Case of the week: Time limit on claims can be extended by new information

Cambridge and Peterborough Foundation NHS Trust v Crouchman


Mr N Crouchman, a psychiatric nurse, was dismissed without notice on 21 February 2008 for alleged gross misconduct. This followed allegations that he had behaved inappropriately towards a female patient. His appeal hearing took place nearly three months later, on 19 May 2008. He was told that the decision to dismiss had been upheld, and in the circumstances he considered that bringing an unfair dismissal claim would not be productive; rather, it would be “hopeless”.

Crouchman received a letter setting out the reasons behind the appeal panel’s decision on 28 May 2008, more than three months after the dismissal. This indicated that the appeal panel had not fully endorsed the original hearing’s findings, which was inconsistent with what he had previously been told. As a result, Crouchman believed for the first time that he did in fact have good grounds for bringing an unfair dismissal claim. He submitted a claim form the same day.

Strict time limits govern when a claim form must be presented to the Employment Tribunal. For most claims, the time limit is three months from the date of the act complained of – in unfair dismissal cases, the date of dismissal. However, a claimant is able to apply to the tribunal for it to exercise its discretion to extend the time limit, in certain circumstances. In unfair dismissal claims, the time limit can be extended if it was “not reasonably practicable” to submit the claim within three months of the date of dismissal.

One established category of cases where extension may be allowed is where new information is discovered by the claimant which leads him/her to believe that he/she now has a good claim.


The tribunal held that it had not been reasonably practicable for Crouchman to submit his claim in time, and so his claim could proceed. On appeal, the Employment Appeal Tribunal (EAT) upheld the original decision.

**WORK TO COMPLETE:**
[a] In the case summary, on what date was Crouchman dismissed without notice?
[b] Copy the stretch of the case summary from "Strict time limits" through "of the date of dismissal.".
[c] Continue the case summary on the Crouchman time-limit ruling from the point where it stops.
The items that come next are separate material and have no connection to the case summary.

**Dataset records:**

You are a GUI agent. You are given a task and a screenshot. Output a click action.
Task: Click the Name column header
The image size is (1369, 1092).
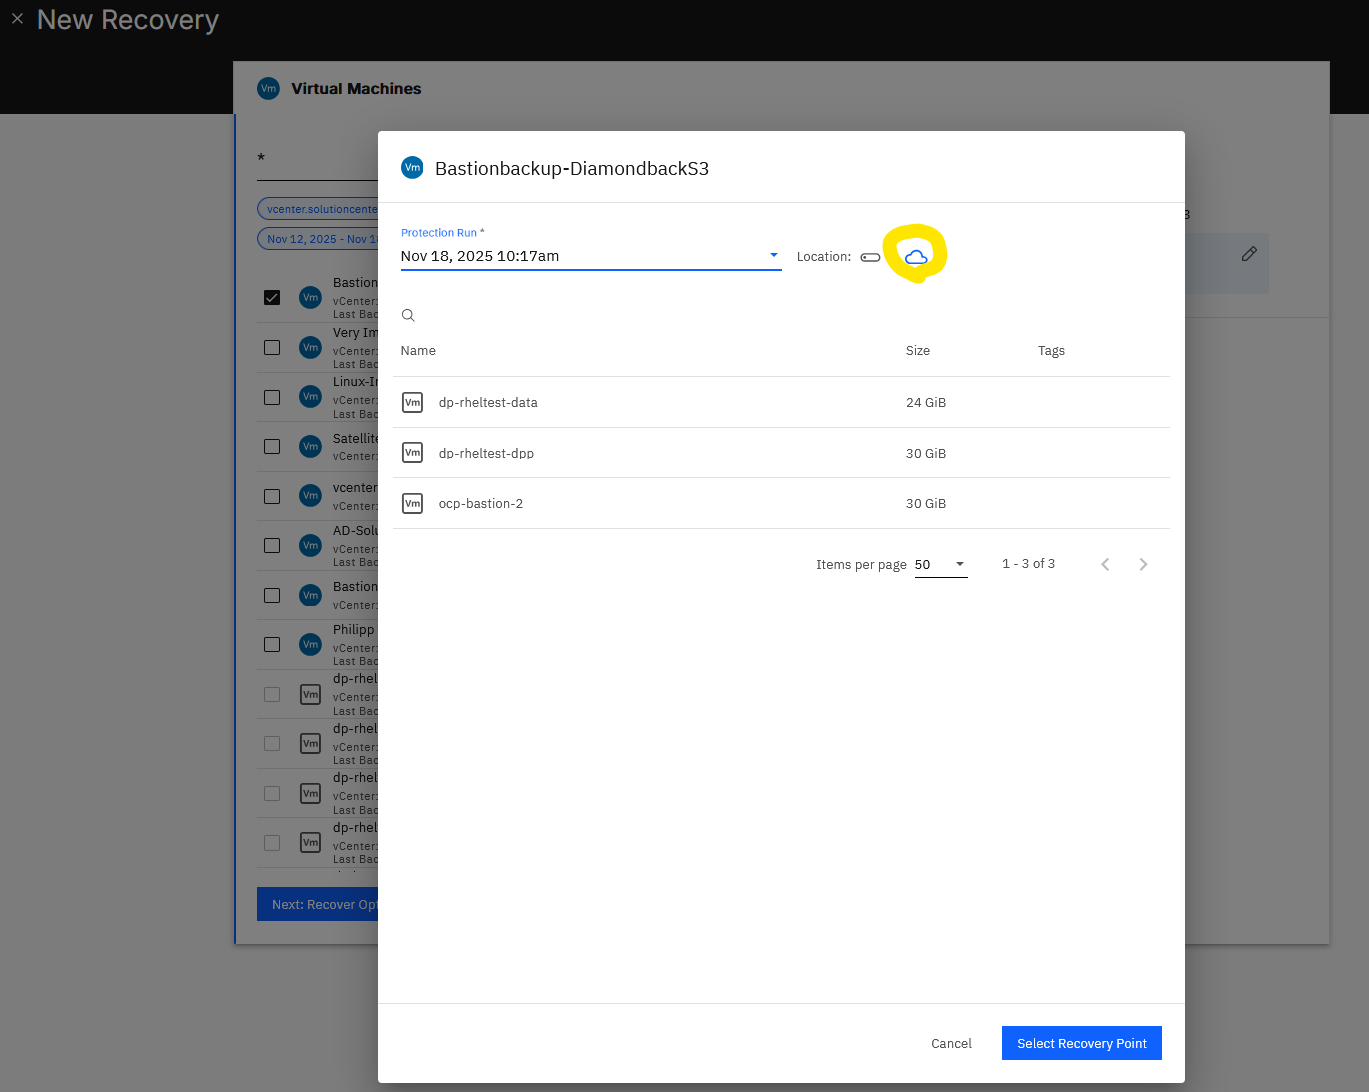(418, 351)
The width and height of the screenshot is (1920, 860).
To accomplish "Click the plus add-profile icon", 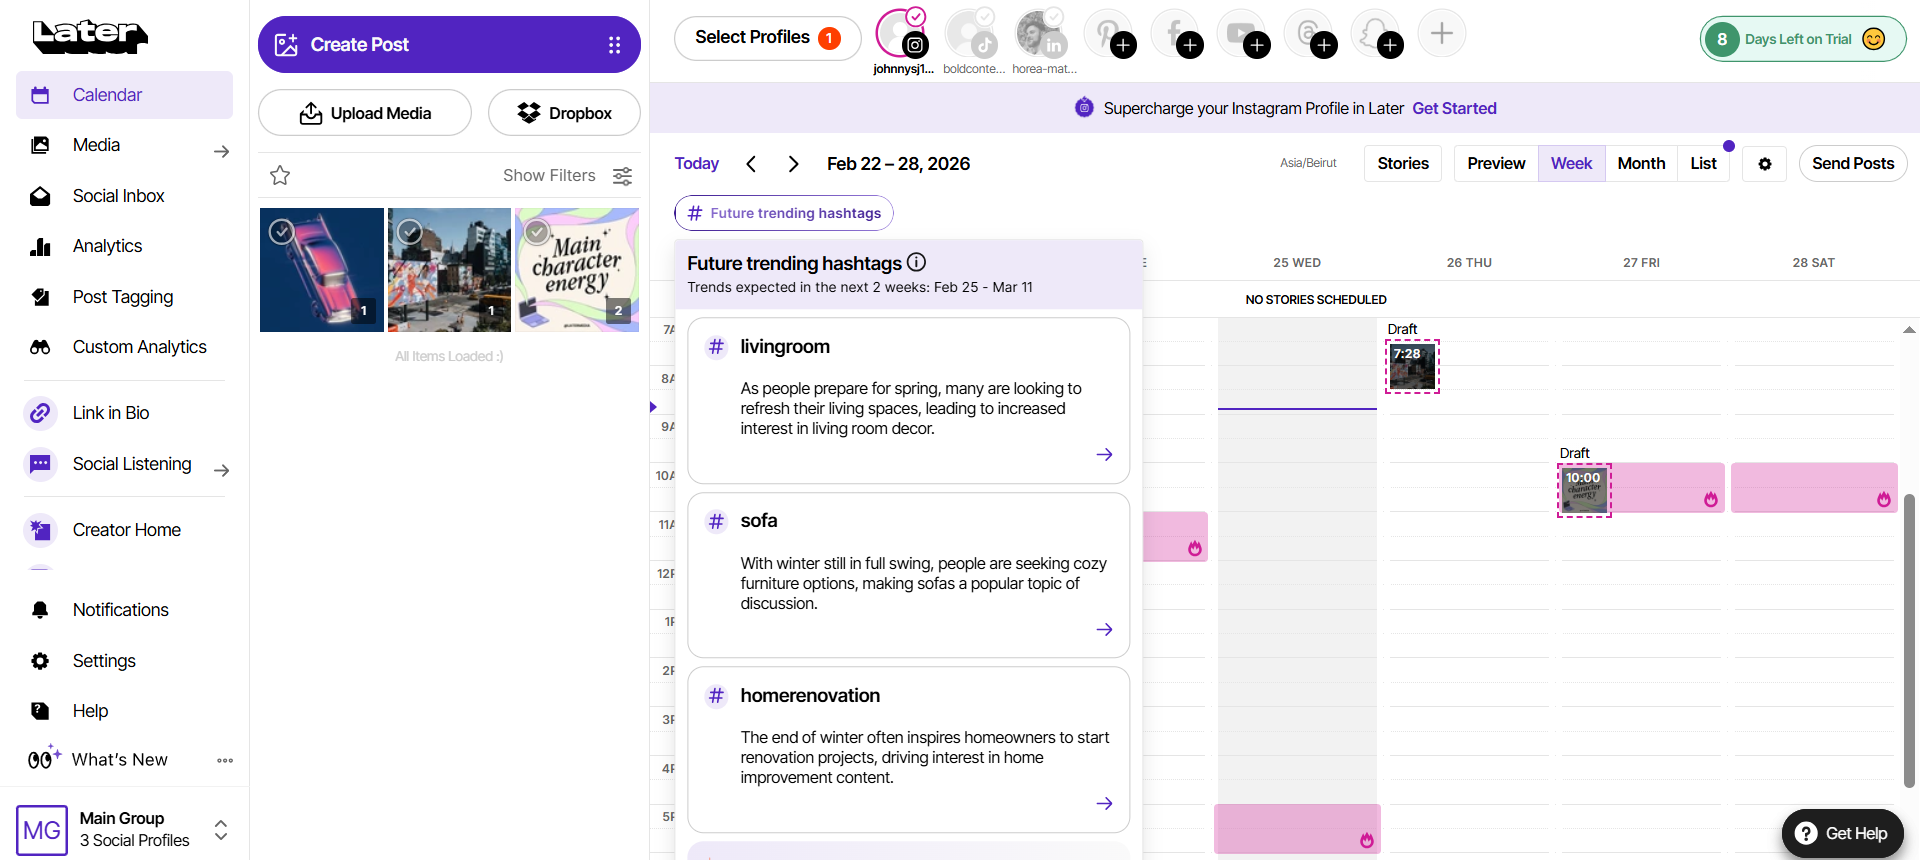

**YOUR RESPONSES:**
[a] 21 February 2008

[b]
Strict time limits govern when a claim form must be presented to the Employment Tribunal. For most claims, the time limit is three months from the date of the act complained of – in unfair dismissal cases, the date of dismissal. However, a claimant is able to apply to the tribunal for it to exercise its discretion to extend the time limit, in certain circumstances. In unfair dismissal claims, the time limit can be extended if it was “not reasonably practicable” to submit the claim within three months of the date of dismissal.

[c]
The EAT drew some principles from existing case law, including:

  • that ignorance of a “crucial” or “fundamental” fact will in principle be a circumstance rendering it impracticable to present that claim;

  • that a fact will be “crucial” or “fundamental” if on hearing it the claimant’s state of mind genuinely and reasonably changes from one where he does not believe he has grounds for the claim to one where he does;

but that ignorance of the fact in question will not render it “not reasonably practicable” to present the claim unless the ignorance is reasonable and the change of belief in light of the new information is also reasonable.

Here, the content of the appeal outcome letter constituted a crucial or fundamental fact which genuinely and reasonably led Crouchman to change his belief that he had no grounds to bring an unfair dismissal claim to a belief that he did so.

Since Crouchman had submitted his claim to the tribunal on the same day, this was within a reasonable further time, and so the tribunal had jurisdiction to hear it.


This case is a useful illustration of the types of situation where new information can lead to the usually strict rules on time limits being relaxed. However, the circumstances in which the extension will apply will be relatively rare. For instance, the newly discovered information has to change the claimant’s mind from not believing he had a case, to believing he has a case strong enough to litigate. A claimant who was already minded to take action but had simply not got round to it could not use further information to make up for having missed the time limit.

Employers would also hope that it would be unusual for a dismissal appeal outcome letter to be delivered more than three months after the dismissal.